Available data
● ● ●

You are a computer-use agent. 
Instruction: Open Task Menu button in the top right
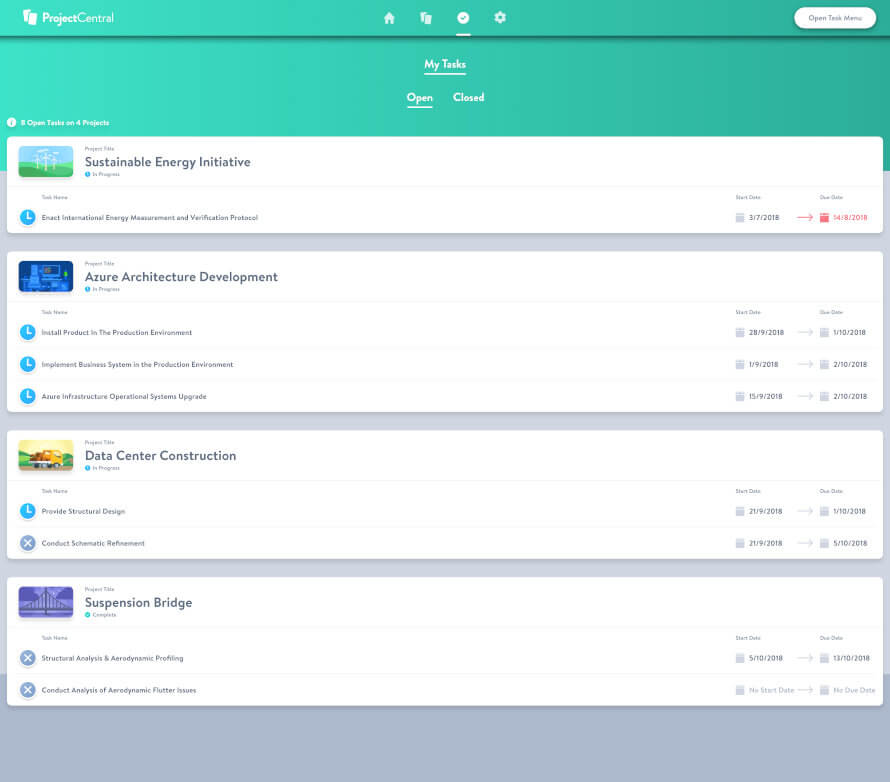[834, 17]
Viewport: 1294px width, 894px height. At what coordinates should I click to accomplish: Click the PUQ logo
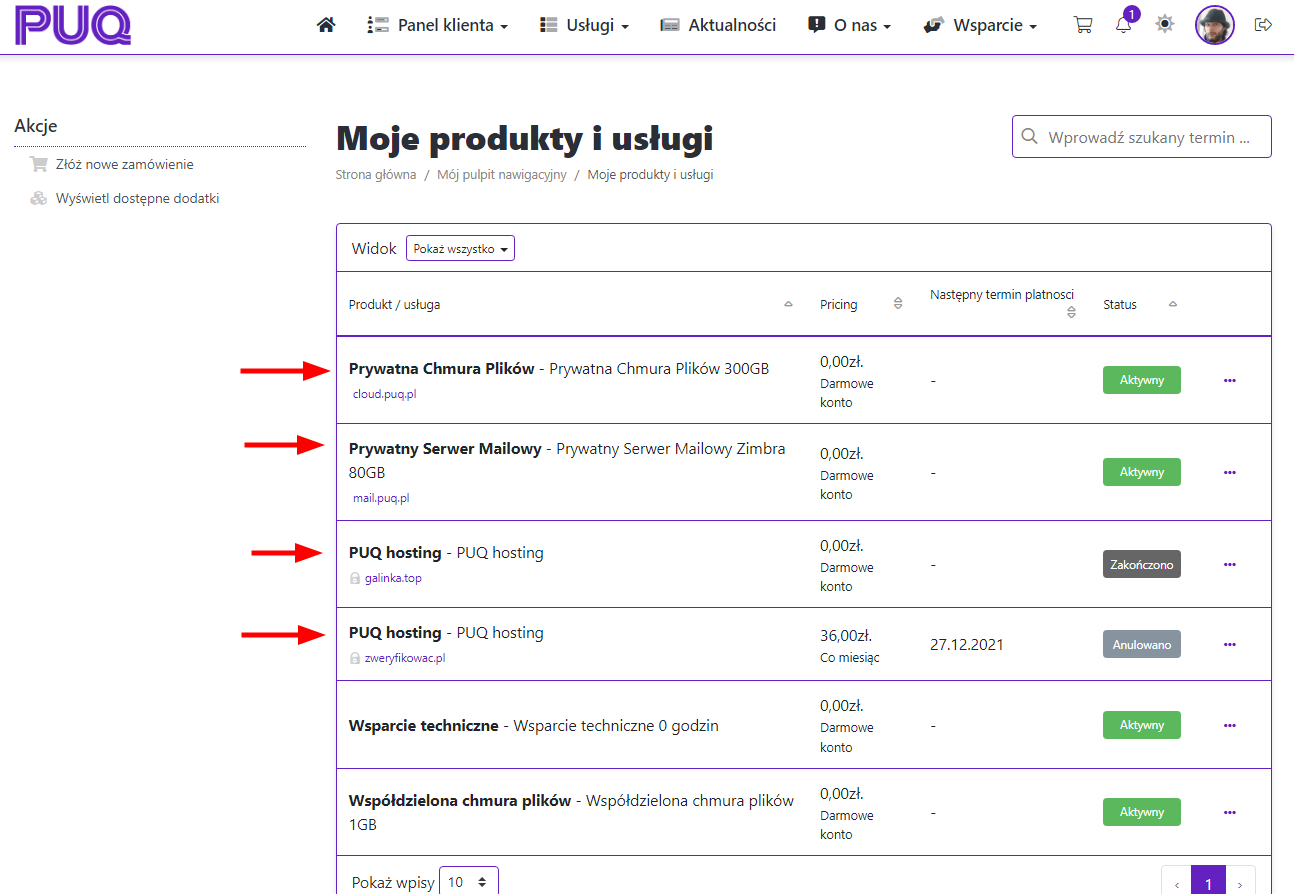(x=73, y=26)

● ● ●

To do
Once the line with "Viewport: 1294px width, 894px" is found, write out that line and every later line of the listing above exactly, through the last one, and skip any pictures.

Answer section
Viewport: 1294px width, 894px height. At what coordinates should I click to accomplish: Click the PUQ logo
(x=73, y=26)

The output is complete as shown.